La notion de ligne dépend du système d'exploitation utilisé. Plus
précisément, sous Unix les lignes seront délimitées par le caractère
\012
, tandis que sous DOS/Windows ce sera par \015\012
et que sous
Mac on utilisera \015
. Heureusement, Perl initialise $/
directement
à la valeur habituelle sur le système utilisé (ceci pourra vous jouer
des tours si vous traitez un fichier DOS sous Unix et réciproquement).

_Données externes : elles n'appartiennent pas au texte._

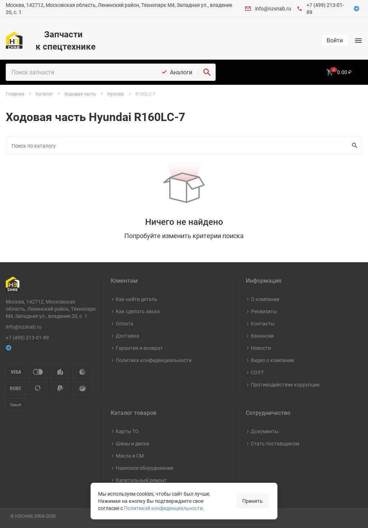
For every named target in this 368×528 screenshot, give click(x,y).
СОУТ (257, 372)
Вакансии (262, 335)
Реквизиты (264, 311)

Il est important de noter que $/
peut être une chaîne de plusieurs
caractères. Ceci permet des découpages un peu plus élaborés du fichier
en entrée :
my $fortune; local $/ = "\n%\n"; while(<>) { $fortune = $_ if rand $.; } print $fortune;
Cet algorithme, qui permet de sélectionner une entrée de façon équiprobable (au moins au sens de rand() ), est expliqué à la recette 8.6 (Picking a Random Line from a File) du Perl Cookbook (Perl en action dans la version française), publié chez O'Reilly.

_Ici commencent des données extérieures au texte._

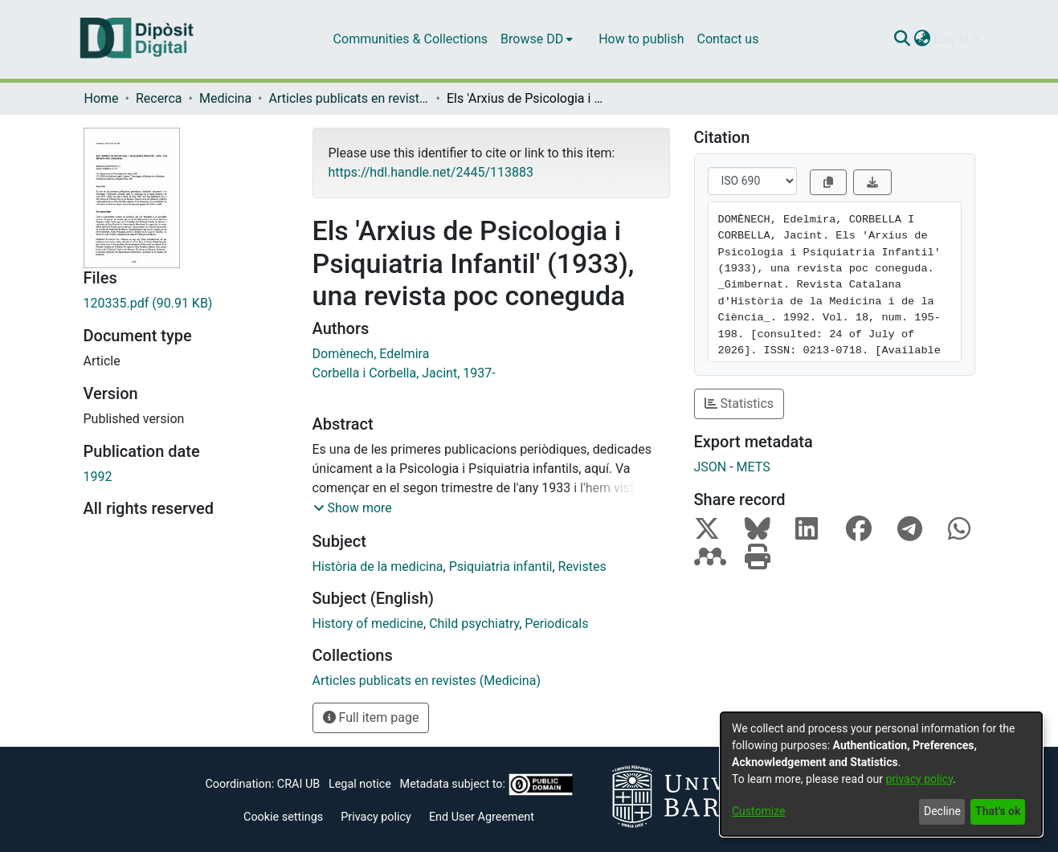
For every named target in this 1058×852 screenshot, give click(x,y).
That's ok (997, 811)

Notez l'utilisation de local() pour modifier $/
. Quand on modifie les
variables spéciales de Perl, surtout celles qui concernent les
entrées/sorties, local() permet de limiter la portée de ces modifications
au bloc (dynamique) qui entoure la modification. On peut ainsi s'assurer
que les modifications n'altéreront pas le fonctionnement habituel de
Perl à d'autres endroits du code (par exemple dans des routines définies
par d'autres modules utilisés).
Il existe deux valeurs de $/
pour lesquelles <>
a un
comportement un peu particulier.
Si $/
vaut undef
, readline() lira le fichier jusqu'à la fin en une
seule fois. C'est ce qu'on appelle le slurp mode, ou mode aspiration.
Si $/
vaut ""
, on passe en mode paragraphe, c'est-à-dire que
readline() renverra le fichier paragraphe par paragraphe (deux
paragraphes étant séparés par des lignes vides). Si vous affectez
"\n\n"
à $/, vous n'obtiendrez pas tout à fait le même résultat,
puisque Perl considérera que les caractères qui suivent $/
font partie
du prochain paragraphe, tandis qu'avec ""
plusieurs lignes vides
consécutives sont traitées comme une seule séparation de paragraphe
(et les paragraphes sont alors de vrais paragraphes).
Attention, $/
n'est pas utilisé comme une expression régulière.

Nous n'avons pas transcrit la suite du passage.